*What to produce*.
Look through the entries below for the string "will", and copy each line where it is found.

*** Information provided Section Begins ***

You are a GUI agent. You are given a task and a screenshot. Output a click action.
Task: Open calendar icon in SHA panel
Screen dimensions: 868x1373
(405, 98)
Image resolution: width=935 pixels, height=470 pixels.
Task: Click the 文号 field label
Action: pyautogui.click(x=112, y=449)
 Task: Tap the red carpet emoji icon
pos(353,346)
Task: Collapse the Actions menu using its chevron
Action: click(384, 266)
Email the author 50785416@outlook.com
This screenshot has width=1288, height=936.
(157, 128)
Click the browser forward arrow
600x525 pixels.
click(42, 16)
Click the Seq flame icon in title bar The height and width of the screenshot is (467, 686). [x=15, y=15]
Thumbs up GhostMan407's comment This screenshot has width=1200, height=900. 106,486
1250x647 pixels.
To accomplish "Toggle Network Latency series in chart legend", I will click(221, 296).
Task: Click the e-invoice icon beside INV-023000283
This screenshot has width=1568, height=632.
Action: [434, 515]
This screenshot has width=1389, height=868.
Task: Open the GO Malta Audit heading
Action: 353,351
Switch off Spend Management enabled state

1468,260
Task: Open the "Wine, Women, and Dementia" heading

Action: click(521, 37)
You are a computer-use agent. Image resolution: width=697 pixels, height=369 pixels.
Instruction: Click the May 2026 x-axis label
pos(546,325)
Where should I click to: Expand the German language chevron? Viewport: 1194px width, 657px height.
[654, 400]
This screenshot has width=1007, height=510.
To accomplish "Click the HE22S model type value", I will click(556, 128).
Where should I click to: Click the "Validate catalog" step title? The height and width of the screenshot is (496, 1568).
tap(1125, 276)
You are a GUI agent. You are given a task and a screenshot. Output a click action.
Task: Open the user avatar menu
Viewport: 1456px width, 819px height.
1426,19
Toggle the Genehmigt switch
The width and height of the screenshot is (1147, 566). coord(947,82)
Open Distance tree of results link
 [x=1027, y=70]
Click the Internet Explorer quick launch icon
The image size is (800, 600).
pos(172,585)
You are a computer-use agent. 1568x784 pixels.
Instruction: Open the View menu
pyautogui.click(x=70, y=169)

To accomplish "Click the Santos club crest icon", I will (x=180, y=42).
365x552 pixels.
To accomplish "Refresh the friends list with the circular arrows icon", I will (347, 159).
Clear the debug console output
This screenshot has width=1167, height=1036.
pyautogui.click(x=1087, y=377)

*** Information provided Section Ends ***

*Response to the exercise*.
To accomplish "Toggle Network Latency series in chart legend", I will click(221, 296).
To accomplish "Click the HE22S model type value", I will click(556, 128).
To accomplish "Click the Santos club crest icon", I will (x=180, y=42).
To accomplish "Refresh the friends list with the circular arrows icon", I will (347, 159).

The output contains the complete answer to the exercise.